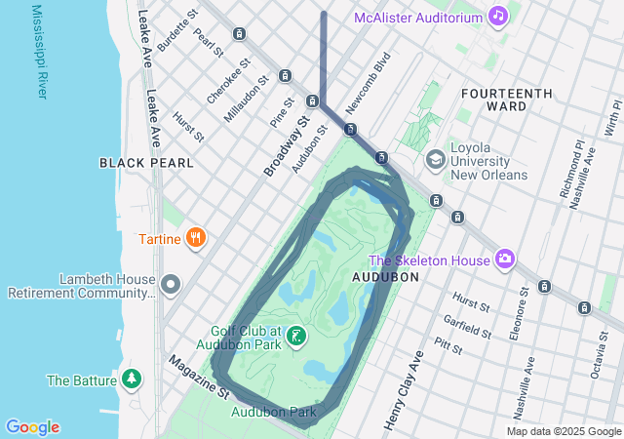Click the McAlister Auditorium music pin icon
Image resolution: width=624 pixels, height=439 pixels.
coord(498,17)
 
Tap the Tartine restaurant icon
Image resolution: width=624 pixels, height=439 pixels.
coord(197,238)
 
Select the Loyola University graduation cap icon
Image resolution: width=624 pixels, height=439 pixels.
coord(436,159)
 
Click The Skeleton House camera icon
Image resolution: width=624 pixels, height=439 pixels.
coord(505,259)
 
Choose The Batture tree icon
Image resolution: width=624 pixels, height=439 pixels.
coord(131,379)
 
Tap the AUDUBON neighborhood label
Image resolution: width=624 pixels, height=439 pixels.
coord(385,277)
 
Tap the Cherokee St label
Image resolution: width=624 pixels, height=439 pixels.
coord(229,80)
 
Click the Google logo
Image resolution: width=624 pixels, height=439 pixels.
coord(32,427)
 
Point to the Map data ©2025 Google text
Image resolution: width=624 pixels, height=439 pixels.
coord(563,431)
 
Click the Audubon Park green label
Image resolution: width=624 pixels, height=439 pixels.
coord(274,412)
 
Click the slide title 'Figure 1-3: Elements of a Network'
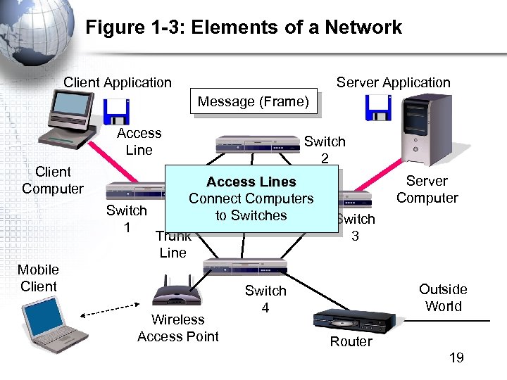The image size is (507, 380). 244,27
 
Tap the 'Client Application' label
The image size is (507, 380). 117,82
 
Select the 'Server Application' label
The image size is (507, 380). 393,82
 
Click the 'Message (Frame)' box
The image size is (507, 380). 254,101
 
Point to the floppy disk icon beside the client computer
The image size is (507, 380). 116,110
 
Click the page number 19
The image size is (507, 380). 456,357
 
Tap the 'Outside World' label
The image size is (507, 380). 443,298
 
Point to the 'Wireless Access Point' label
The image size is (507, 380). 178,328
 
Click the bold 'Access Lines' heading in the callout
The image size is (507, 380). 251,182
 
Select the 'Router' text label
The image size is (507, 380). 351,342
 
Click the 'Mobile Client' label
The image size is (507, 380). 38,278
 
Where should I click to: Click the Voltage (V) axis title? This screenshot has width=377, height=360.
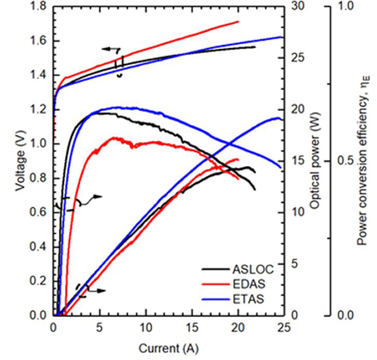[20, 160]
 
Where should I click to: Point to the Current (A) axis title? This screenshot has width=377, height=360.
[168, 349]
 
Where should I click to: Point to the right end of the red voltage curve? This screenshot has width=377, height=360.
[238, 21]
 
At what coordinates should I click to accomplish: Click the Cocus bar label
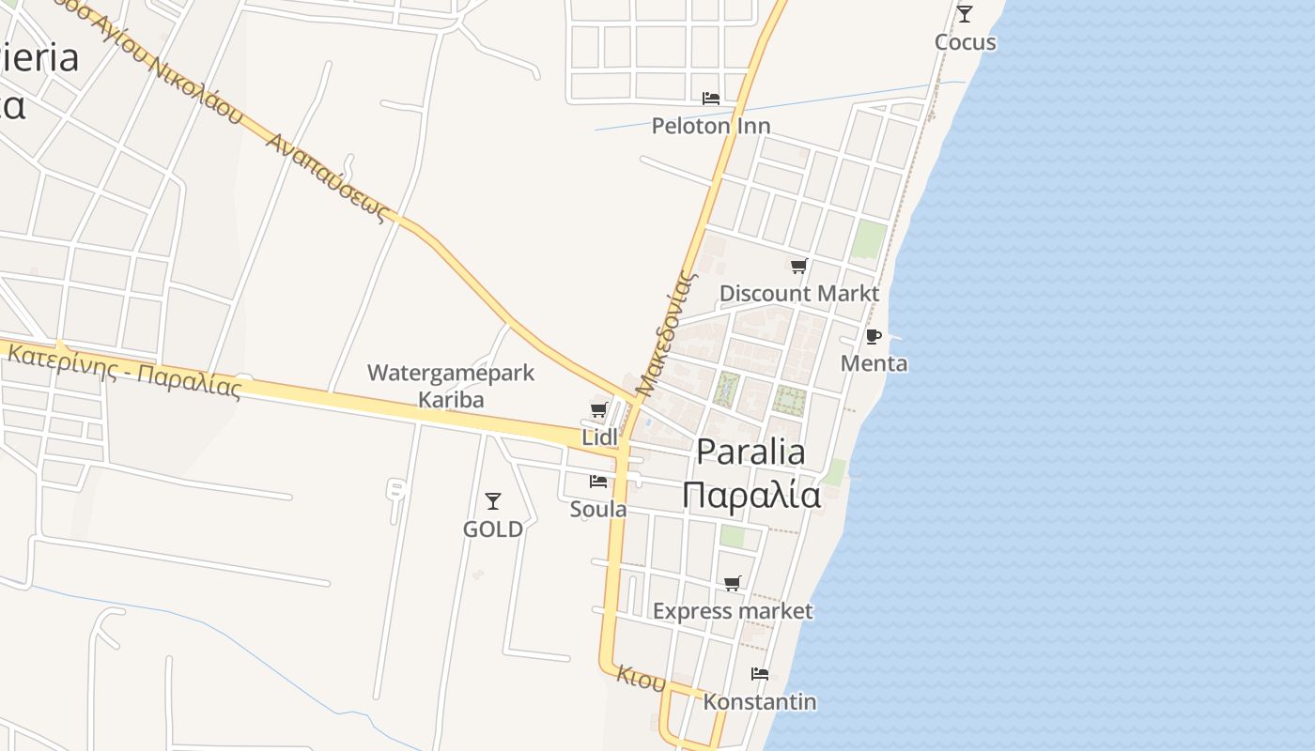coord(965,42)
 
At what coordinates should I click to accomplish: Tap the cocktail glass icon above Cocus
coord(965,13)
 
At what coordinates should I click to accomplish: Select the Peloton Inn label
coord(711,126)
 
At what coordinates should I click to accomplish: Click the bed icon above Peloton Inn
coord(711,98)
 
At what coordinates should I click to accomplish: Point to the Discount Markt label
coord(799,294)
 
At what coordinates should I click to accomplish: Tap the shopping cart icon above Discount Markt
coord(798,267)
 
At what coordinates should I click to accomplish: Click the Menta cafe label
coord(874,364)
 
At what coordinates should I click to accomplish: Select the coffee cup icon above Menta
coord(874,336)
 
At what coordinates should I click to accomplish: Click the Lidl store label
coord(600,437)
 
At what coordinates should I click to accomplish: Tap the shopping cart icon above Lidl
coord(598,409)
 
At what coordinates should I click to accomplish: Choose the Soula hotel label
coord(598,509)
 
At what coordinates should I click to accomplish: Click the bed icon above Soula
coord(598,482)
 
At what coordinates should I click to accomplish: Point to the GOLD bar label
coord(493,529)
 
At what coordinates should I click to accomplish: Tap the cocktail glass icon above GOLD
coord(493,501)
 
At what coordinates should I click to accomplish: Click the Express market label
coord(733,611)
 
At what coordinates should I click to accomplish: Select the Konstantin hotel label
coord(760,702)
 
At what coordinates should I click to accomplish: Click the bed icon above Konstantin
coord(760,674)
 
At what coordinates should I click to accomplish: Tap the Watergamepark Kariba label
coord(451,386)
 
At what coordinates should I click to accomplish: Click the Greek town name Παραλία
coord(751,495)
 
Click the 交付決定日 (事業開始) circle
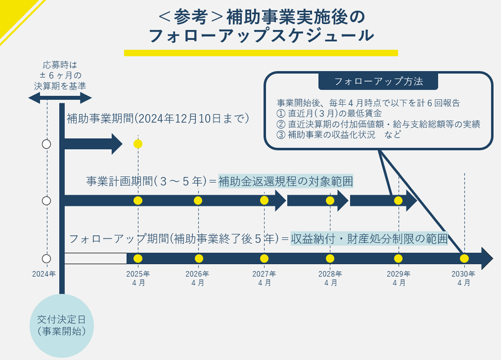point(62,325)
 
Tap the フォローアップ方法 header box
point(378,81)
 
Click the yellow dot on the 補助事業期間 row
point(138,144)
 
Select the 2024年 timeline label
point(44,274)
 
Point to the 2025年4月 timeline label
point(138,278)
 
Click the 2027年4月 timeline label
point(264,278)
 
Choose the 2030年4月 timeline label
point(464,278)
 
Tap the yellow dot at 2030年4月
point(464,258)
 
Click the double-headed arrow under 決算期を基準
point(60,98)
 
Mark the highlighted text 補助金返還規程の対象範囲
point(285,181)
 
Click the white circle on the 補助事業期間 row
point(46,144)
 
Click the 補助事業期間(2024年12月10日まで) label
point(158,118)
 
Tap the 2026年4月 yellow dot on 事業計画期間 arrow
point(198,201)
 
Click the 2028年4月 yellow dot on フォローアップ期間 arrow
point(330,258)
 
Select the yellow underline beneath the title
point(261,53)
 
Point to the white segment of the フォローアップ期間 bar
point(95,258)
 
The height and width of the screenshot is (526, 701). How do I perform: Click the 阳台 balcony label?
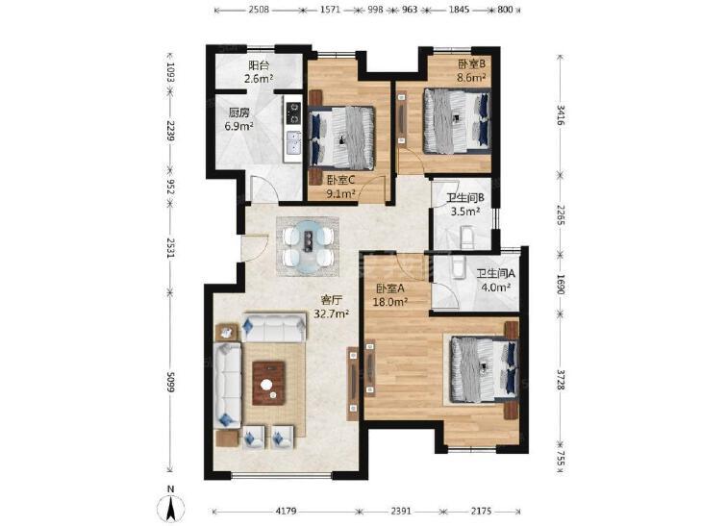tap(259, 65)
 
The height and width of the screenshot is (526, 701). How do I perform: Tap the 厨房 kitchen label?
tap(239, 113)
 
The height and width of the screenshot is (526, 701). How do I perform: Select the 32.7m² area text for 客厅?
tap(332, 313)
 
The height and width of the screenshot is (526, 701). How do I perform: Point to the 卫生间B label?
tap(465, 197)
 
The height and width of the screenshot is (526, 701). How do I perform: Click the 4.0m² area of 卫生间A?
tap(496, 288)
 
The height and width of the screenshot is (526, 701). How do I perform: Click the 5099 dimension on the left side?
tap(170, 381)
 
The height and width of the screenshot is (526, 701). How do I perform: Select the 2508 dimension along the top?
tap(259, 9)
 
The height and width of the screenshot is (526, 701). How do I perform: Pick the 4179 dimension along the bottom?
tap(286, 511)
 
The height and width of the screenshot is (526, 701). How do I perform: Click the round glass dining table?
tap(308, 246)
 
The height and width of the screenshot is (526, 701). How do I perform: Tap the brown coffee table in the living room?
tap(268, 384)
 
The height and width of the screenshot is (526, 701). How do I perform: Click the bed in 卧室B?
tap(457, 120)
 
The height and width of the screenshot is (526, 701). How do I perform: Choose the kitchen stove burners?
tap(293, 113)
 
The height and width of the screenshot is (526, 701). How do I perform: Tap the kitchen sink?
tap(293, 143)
____________________
Lay out every line of the rows above as a Markdown table with two columns, No. for its place in order and Line for the text, skipping blank lines. Leave the pictures out of your answer.

| No. | Line |
|---|---|
| 1 | Click the McAlister Auditorium music pin icon |
| 2 | Image resolution: width=624 pixels, height=439 pixels. |
| 3 | coord(498,17) |
| 4 | Tap the Tartine restaurant icon |
| 5 | Image resolution: width=624 pixels, height=439 pixels. |
| 6 | coord(197,238) |
| 7 | Select the Loyola University graduation cap icon |
| 8 | Image resolution: width=624 pixels, height=439 pixels. |
| 9 | coord(436,159) |
| 10 | Click The Skeleton House camera icon |
| 11 | Image resolution: width=624 pixels, height=439 pixels. |
| 12 | coord(505,259) |
| 13 | Choose The Batture tree icon |
| 14 | Image resolution: width=624 pixels, height=439 pixels. |
| 15 | coord(131,379) |
| 16 | Tap the AUDUBON neighborhood label |
| 17 | Image resolution: width=624 pixels, height=439 pixels. |
| 18 | coord(385,277) |
| 19 | Tap the Cherokee St label |
| 20 | Image resolution: width=624 pixels, height=439 pixels. |
| 21 | coord(229,80) |
| 22 | Click the Google logo |
| 23 | Image resolution: width=624 pixels, height=439 pixels. |
| 24 | coord(32,427) |
| 25 | Point to the Map data ©2025 Google text |
| 26 | Image resolution: width=624 pixels, height=439 pixels. |
| 27 | coord(563,431) |
| 28 | Click the Audubon Park green label |
| 29 | Image resolution: width=624 pixels, height=439 pixels. |
| 30 | coord(274,412) |
| 31 | Click the slide title 'Figure 1-3: Elements of a Network' |
| 32 | The image size is (507, 380). 244,27 |
| 33 | Tap the 'Client Application' label |
| 34 | The image size is (507, 380). 117,82 |
| 35 | Select the 'Server Application' label |
| 36 | The image size is (507, 380). 393,82 |
| 37 | Click the 'Message (Frame)' box |
| 38 | The image size is (507, 380). 254,101 |
| 39 | Point to the floppy disk icon beside the client computer |
| 40 | The image size is (507, 380). 116,110 |
| 41 | Click the page number 19 |
| 42 | The image size is (507, 380). 456,357 |
| 43 | Tap the 'Outside World' label |
| 44 | The image size is (507, 380). 443,298 |
| 45 | Point to the 'Wireless Access Point' label |
| 46 | The image size is (507, 380). 178,328 |
| 47 | Click the bold 'Access Lines' heading in the callout |
| 48 | The image size is (507, 380). 251,182 |
| 49 | Select the 'Router' text label |
| 50 | The image size is (507, 380). 351,342 |
| 51 | Click the 'Mobile Client' label |
| 52 | The image size is (507, 380). 38,278 |
| 53 | Where should I click to: Click the Voltage (V) axis title? This screenshot has width=377, height=360. |
| 54 | [20, 160] |
| 55 | Where should I click to: Point to the Current (A) axis title? This screenshot has width=377, height=360. |
| 56 | [168, 349] |
| 57 | Where should I click to: Point to the right end of the red voltage curve? This screenshot has width=377, height=360. |
| 58 | [238, 21] |
| 59 | At what coordinates should I click to accomplish: Click the Cocus bar label |
| 60 | coord(965,42) |
| 61 | At what coordinates should I click to accomplish: Tap the cocktail glass icon above Cocus |
| 62 | coord(965,13) |
| 63 | At what coordinates should I click to accomplish: Select the Peloton Inn label |
| 64 | coord(711,126) |
| 65 | At what coordinates should I click to accomplish: Click the bed icon above Peloton Inn |
| 66 | coord(711,98) |
| 67 | At what coordinates should I click to accomplish: Point to the Discount Markt label |
| 68 | coord(799,294) |
| 69 | At what coordinates should I click to accomplish: Tap the shopping cart icon above Discount Markt |
| 70 | coord(798,267) |
| 71 | At what coordinates should I click to accomplish: Click the Menta cafe label |
| 72 | coord(874,364) |
| 73 | At what coordinates should I click to accomplish: Select the coffee cup icon above Menta |
| 74 | coord(874,336) |
| 75 | At what coordinates should I click to accomplish: Click the Lidl store label |
| 76 | coord(600,437) |
| 77 | At what coordinates should I click to accomplish: Tap the shopping cart icon above Lidl |
| 78 | coord(598,409) |
| 79 | At what coordinates should I click to accomplish: Choose the Soula hotel label |
| 80 | coord(598,509) |
| 81 | At what coordinates should I click to accomplish: Click the bed icon above Soula |
| 82 | coord(598,482) |
| 83 | At what coordinates should I click to accomplish: Point to the GOLD bar label |
| 84 | coord(493,529) |
| 85 | At what coordinates should I click to accomplish: Tap the cocktail glass icon above GOLD |
| 86 | coord(493,501) |
| 87 | At what coordinates should I click to accomplish: Click the Express market label |
| 88 | coord(733,611) |
| 89 | At what coordinates should I click to accomplish: Select the Konstantin hotel label |
| 90 | coord(760,702) |
| 91 | At what coordinates should I click to accomplish: Click the bed icon above Konstantin |
| 92 | coord(760,674) |
| 93 | At what coordinates should I click to accomplish: Tap the Watergamepark Kariba label |
| 94 | coord(451,386) |
| 95 | At what coordinates should I click to accomplish: Click the Greek town name Παραλία |
| 96 | coord(751,495) |
| 97 | Click the 交付決定日 (事業開始) circle |
| 98 | point(62,325) |
| 99 | Tap the フォローアップ方法 header box |
| 100 | point(378,81) |
| 101 | Click the yellow dot on the 補助事業期間 row |
| 102 | point(138,144) |
| 103 | Select the 2024年 timeline label |
| 104 | point(44,274) |
| 105 | Point to the 2025年4月 timeline label |
| 106 | point(138,278) |
| 107 | Click the 2027年4月 timeline label |
| 108 | point(264,278) |
| 109 | Choose the 2030年4月 timeline label |
| 110 | point(464,278) |
| 111 | Tap the yellow dot at 2030年4月 |
| 112 | point(464,258) |
| 113 | Click the double-headed arrow under 決算期を基準 |
| 114 | point(60,98) |
| 115 | Mark the highlighted text 補助金返還規程の対象範囲 |
| 116 | point(285,181) |
| 117 | Click the white circle on the 補助事業期間 row |
| 118 | point(46,144) |
| 119 | Click the 補助事業期間(2024年12月10日まで) label |
| 120 | point(158,118) |
| 121 | Tap the 2026年4月 yellow dot on 事業計画期間 arrow |
| 122 | point(198,201) |
| 123 | Click the 2028年4月 yellow dot on フォローアップ期間 arrow |
| 124 | point(330,258) |
| 125 | Select the yellow underline beneath the title |
| 126 | point(261,53) |
| 127 | Point to the white segment of the フォローアップ期間 bar |
| 128 | point(95,258) |
| 129 | The height and width of the screenshot is (526, 701). How do I perform: Click the 阳台 balcony label? |
| 130 | tap(259, 65) |
| 131 | The height and width of the screenshot is (526, 701). How do I perform: Tap the 厨房 kitchen label? |
| 132 | tap(239, 113) |
| 133 | The height and width of the screenshot is (526, 701). How do I perform: Select the 32.7m² area text for 客厅? |
| 134 | tap(332, 313) |
| 135 | The height and width of the screenshot is (526, 701). How do I perform: Point to the 卫生间B label? |
| 136 | tap(465, 197) |
| 137 | The height and width of the screenshot is (526, 701). How do I perform: Click the 4.0m² area of 卫生间A? |
| 138 | tap(496, 288) |
| 139 | The height and width of the screenshot is (526, 701). How do I perform: Click the 5099 dimension on the left side? |
| 140 | tap(170, 381) |
| 141 | The height and width of the screenshot is (526, 701). How do I perform: Select the 2508 dimension along the top? |
| 142 | tap(259, 9) |
| 143 | The height and width of the screenshot is (526, 701). How do I perform: Pick the 4179 dimension along the bottom? |
| 144 | tap(286, 511) |
| 145 | The height and width of the screenshot is (526, 701). How do I perform: Click the round glass dining table? |
| 146 | tap(308, 246) |
| 147 | The height and width of the screenshot is (526, 701). How do I perform: Tap the brown coffee table in the living room? |
| 148 | tap(268, 384) |
| 149 | The height and width of the screenshot is (526, 701). How do I perform: Click the bed in 卧室B? |
| 150 | tap(457, 120) |
| 151 | The height and width of the screenshot is (526, 701). How do I perform: Choose the kitchen stove burners? |
| 152 | tap(293, 113) |
| 153 | The height and width of the screenshot is (526, 701). How do I perform: Tap the kitchen sink? |
| 154 | tap(293, 143) |